As we careen toward the end of the spring semester, here are a few interesting links for perusal:
- My colleagues at the Rice Center for Quantum Materials are running a mini-workshop this week about topology and correlations in condensed matter.
- More broadly, there is a new site for all things quantum at Rice. More news in the coming weeks....
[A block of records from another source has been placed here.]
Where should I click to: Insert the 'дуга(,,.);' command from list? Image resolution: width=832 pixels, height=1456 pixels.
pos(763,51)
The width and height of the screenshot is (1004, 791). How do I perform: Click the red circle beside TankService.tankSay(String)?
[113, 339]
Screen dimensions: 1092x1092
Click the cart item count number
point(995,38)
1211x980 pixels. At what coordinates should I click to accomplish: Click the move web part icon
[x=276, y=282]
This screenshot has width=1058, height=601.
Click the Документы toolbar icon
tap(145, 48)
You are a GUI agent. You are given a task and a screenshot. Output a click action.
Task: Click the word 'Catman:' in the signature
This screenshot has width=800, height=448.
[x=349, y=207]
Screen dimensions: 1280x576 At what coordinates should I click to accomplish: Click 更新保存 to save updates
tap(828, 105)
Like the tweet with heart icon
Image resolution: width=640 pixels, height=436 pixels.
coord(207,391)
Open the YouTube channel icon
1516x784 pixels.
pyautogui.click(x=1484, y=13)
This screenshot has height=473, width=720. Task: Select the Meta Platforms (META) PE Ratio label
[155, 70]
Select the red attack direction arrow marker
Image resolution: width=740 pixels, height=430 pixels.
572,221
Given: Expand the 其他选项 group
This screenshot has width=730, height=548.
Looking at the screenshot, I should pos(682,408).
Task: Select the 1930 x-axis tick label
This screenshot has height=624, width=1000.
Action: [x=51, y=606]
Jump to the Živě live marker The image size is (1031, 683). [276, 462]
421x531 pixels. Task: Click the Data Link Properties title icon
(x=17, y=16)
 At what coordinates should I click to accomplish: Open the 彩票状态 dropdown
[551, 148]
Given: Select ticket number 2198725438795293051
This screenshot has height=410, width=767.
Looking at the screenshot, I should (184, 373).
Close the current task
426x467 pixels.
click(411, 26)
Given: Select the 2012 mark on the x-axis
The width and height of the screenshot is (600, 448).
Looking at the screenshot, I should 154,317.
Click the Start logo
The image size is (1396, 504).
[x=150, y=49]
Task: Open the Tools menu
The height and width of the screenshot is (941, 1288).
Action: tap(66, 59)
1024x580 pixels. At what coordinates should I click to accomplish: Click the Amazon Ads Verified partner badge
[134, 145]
- Speaking of quantum, I thought that this paper was pretty impressive as a technical achievement. The authors are able to cool a mechanical resonator (a suspended aluminum drumhead, essentially) down to 500 microKelvin (!), so cold that \(k_{\mathrm{B}}T\) is smaller than the harmonic oscillator energy levels - down to the quantum ground state for its center of mass motion. As someone who built a nuclear demagnetization stage as part of my PhD, I have to respect achieving that temperature for a sample in vacuum. Likewise, as someone who studied tunneling two-level systems in solids, it's impressive to see the logarithmic temperature dependence of sound speed in the aluminum extend smoothly down to below 1 mK.
- On a more general thermodynamic topic, this paper really surprised me. It's a review article about the existence of a dynamical crossover (the "Frenkel line") that exists above the critical temperature and pressure for a number of fluids - basically a separation into different regimes of response (not true phases per se). Embarrassingly, I'd never heard of this, and I need to find the time to read up on it.
- I'm late to the party on this, as it got quite a bit of press, but this paper is really interesting - special engineered light modes that are designed to propagate without distortion (though with attenuation) through scattering media. There are many potential applications, such as medical imaging (with light or with ultrasound).
- Anyone want a dinner plate-sized chip with 2.4 trillion transistors?